When the fighting finally tapered off, Gart split the forces into those gathering the wounded and those putting d’Einen back into his coffin. Quickly, the coffin was loaded onto the wagon, along with eleven wounded men, and the women were loaded up as well. With no more signs of the Welsh, Keller ordered the funeral party to flee, and flee they did. What had been a leisurely ride to Machynlleth was a harried return to Nether Castle.
Keller was thankful for their very lives, but one thing was certain – Rhys was correct. Perhaps the next attack would be on Nether. The Welsh were cunning and sly, and he would have to be on his guard every moment from this point forward. It was clear that someone was watching him and knew his every move.
He would have bet money that someone was Gryffyn d’Einen.
*
The big knight with the dual blades had nearly taken his head off. As it was, Gryffyn suffered a nasty gash to his shoulder, enough so that it caused him to flee the fighting, fearful that something worse would befall him. It was a bad wound that bled a good deal, and it hurt him to lift his left arm, so he needed to have it treated. The problem was that there was no available physic and he didn’t trust the dirty, crude Welsh soldiers. He didn’t want those dirty hands touching him.
Therefore, he burst into one of the first homes he came across where a woman and her two children were going about their chores for the day.
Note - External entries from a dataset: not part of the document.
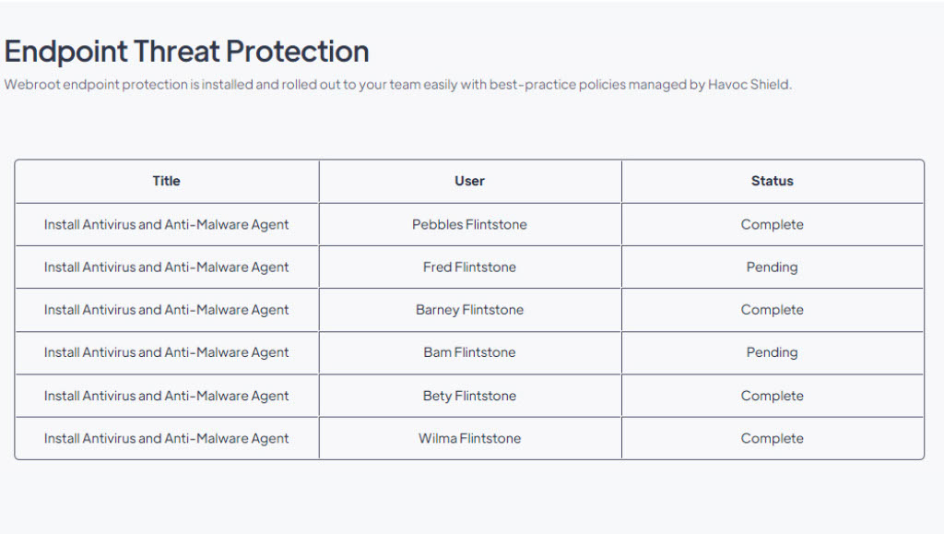Open Barney Flintstone user entry
Image resolution: width=944 pixels, height=534 pixels.
click(x=469, y=310)
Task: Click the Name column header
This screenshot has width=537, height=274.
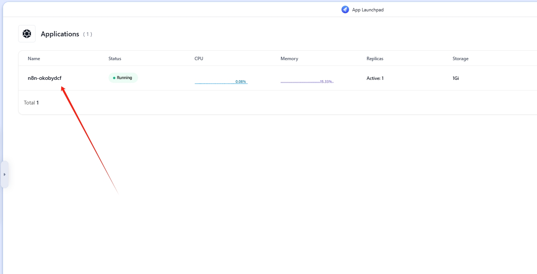Action: click(34, 59)
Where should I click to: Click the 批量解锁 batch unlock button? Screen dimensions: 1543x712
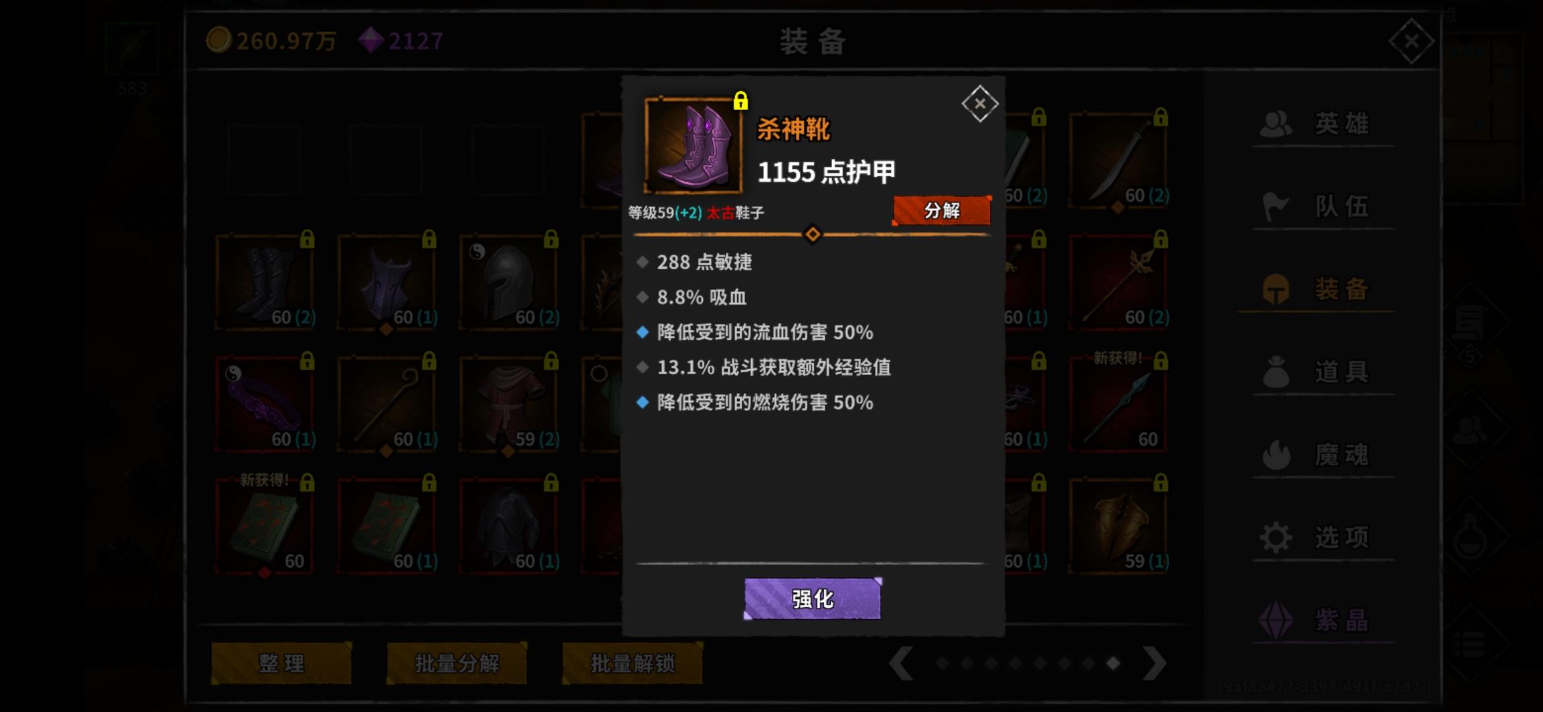pyautogui.click(x=632, y=663)
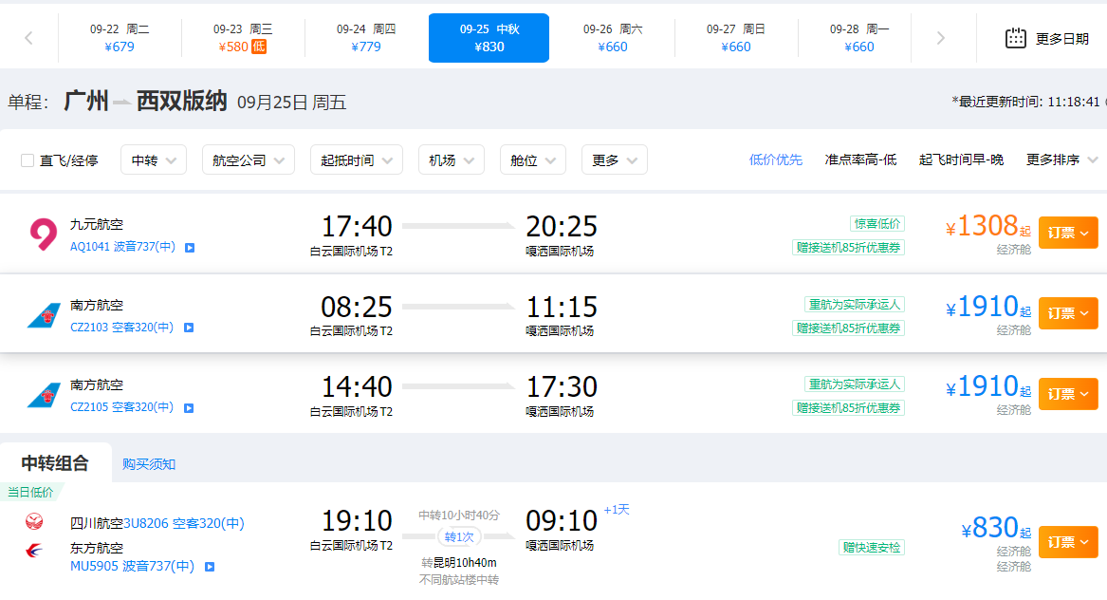Viewport: 1107px width, 600px height.
Task: Open the 航空公司 filter dropdown
Action: (248, 159)
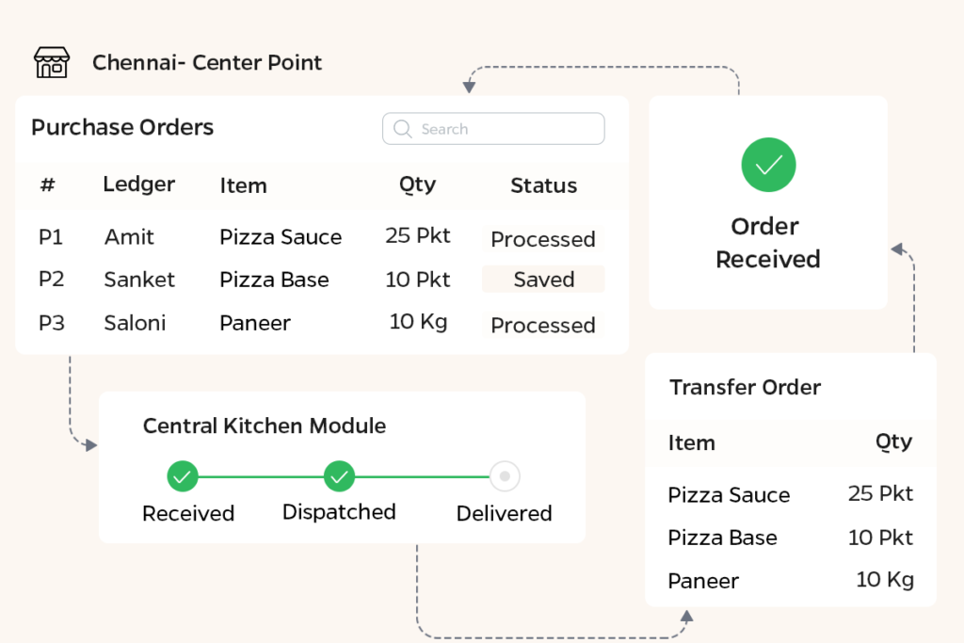Click Processed status for Pizza Sauce order

click(x=543, y=239)
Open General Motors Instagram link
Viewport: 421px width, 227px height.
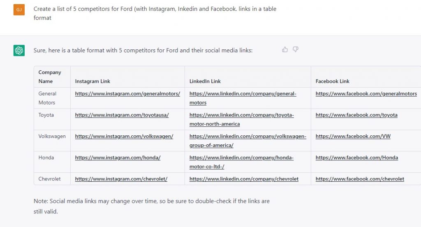pos(127,94)

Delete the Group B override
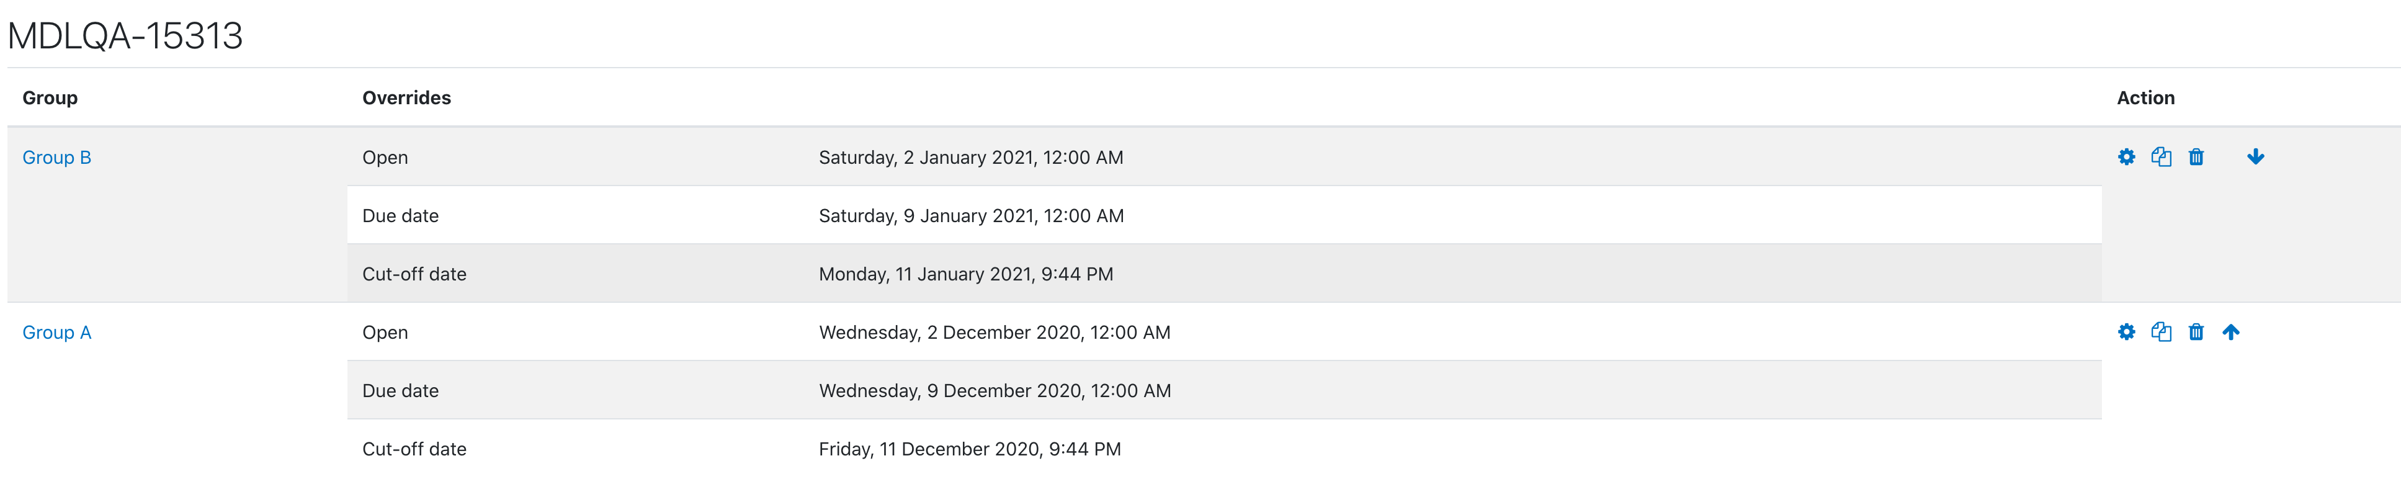click(2196, 157)

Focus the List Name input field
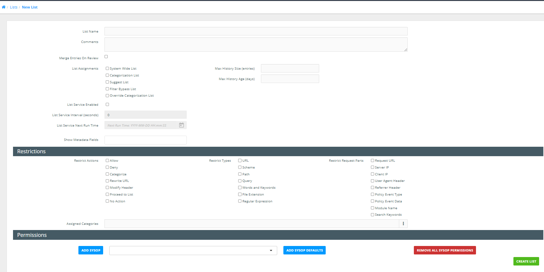click(x=256, y=31)
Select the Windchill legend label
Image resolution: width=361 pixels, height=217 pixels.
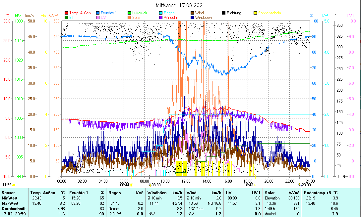173,18
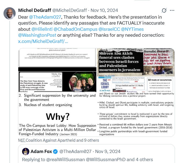Viewport: 176px width, 163px height.
Task: Click Michel DeGraff's profile avatar
Action: 9,13
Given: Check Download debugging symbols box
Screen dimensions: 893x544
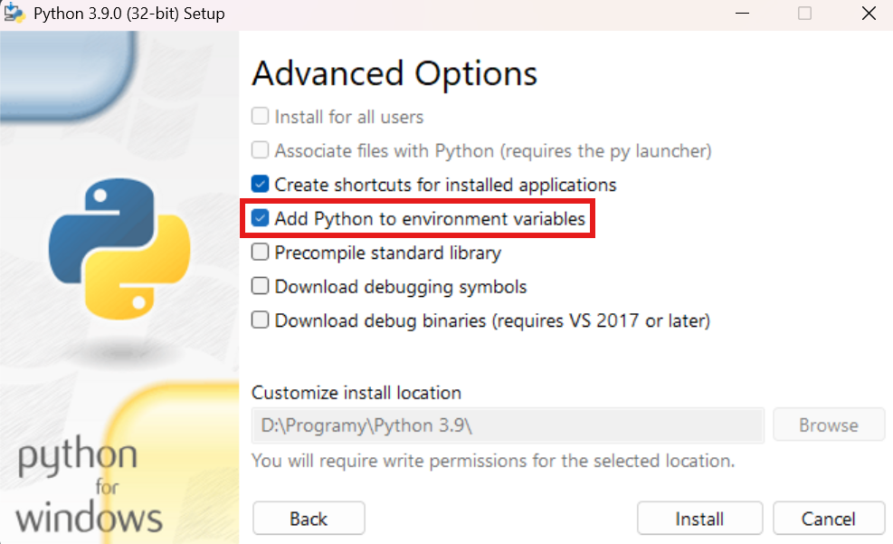Looking at the screenshot, I should click(x=261, y=287).
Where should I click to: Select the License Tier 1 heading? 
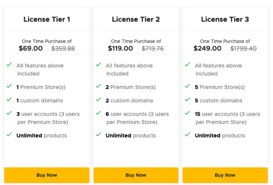pos(47,19)
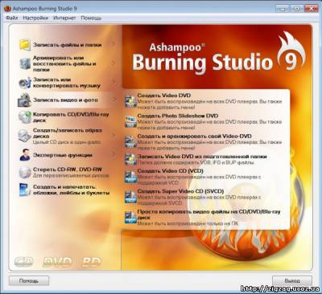This screenshot has width=322, height=294.
Task: Click the cover print icon for Создать и напечатать
Action: pos(25,190)
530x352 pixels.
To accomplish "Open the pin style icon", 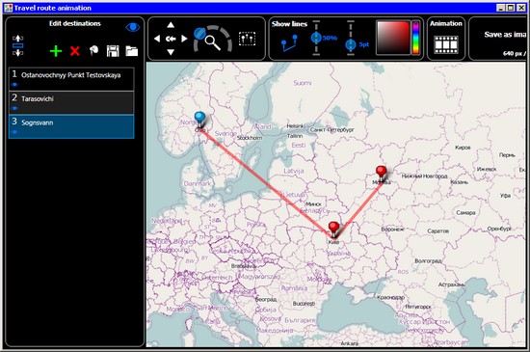I will click(94, 51).
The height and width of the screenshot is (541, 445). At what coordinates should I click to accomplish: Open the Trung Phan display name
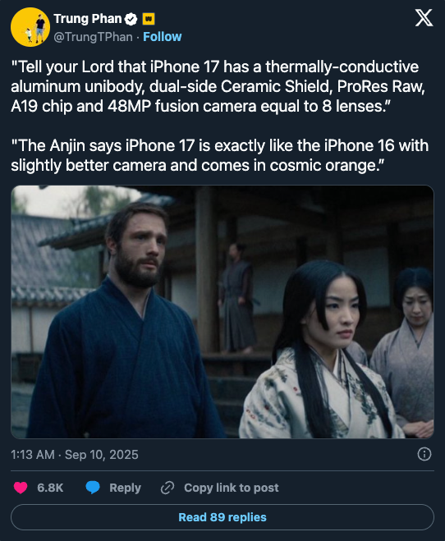tap(88, 19)
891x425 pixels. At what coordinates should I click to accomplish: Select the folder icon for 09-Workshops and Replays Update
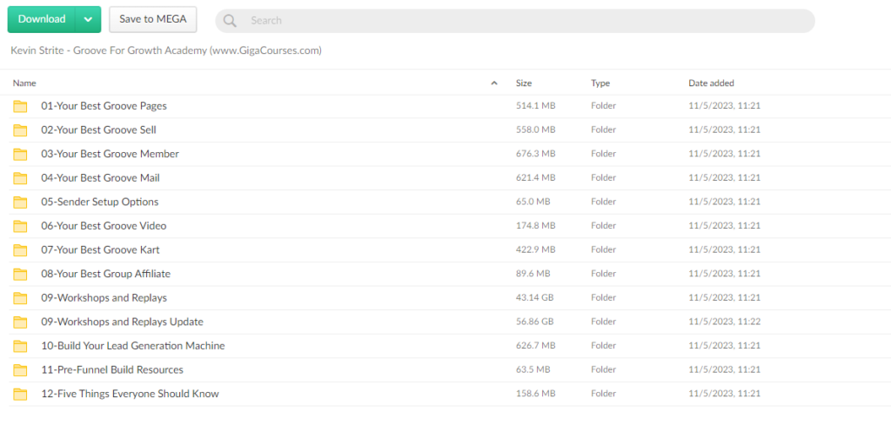(20, 322)
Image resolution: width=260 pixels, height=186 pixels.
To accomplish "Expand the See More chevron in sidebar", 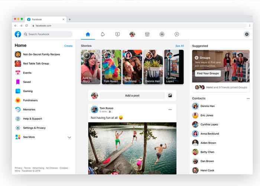I will [69, 137].
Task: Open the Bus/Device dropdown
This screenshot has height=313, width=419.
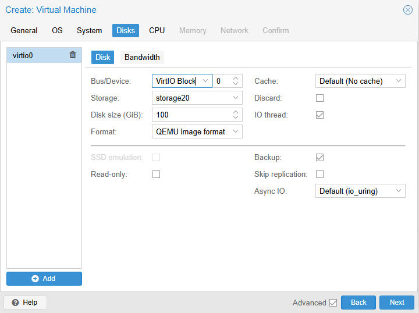Action: (205, 81)
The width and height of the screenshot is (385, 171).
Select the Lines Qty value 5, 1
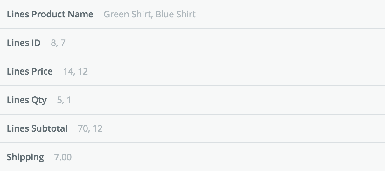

Bolting the door behind him, he beat the woman fairly severely as her children stood by and screamed, beating her to the point where she begged for mercy. Gryffyn was only satisfied when those around him were submissive and once she behaved in a surrendering fashion, he stopped hitting her and demanded she tend his wound. Bloodied and wounded herself, the woman did as she was told.
With shaking fingers, the woman cleaned the gash and stitched it, but she hurt him as she stabbed him with the needle and Gryffyn hit her so hard that her left ear began to bleed. But she finished sewing him, whimpering with fright. When she was done, Gryffyn simply left. No words of thanks, no exchange of any kind. He simply swept out of the hut and headed over to the farmer’s cabin he had confiscated because he had left his mount there, a shaggy brown pony borrowed from Colvyn.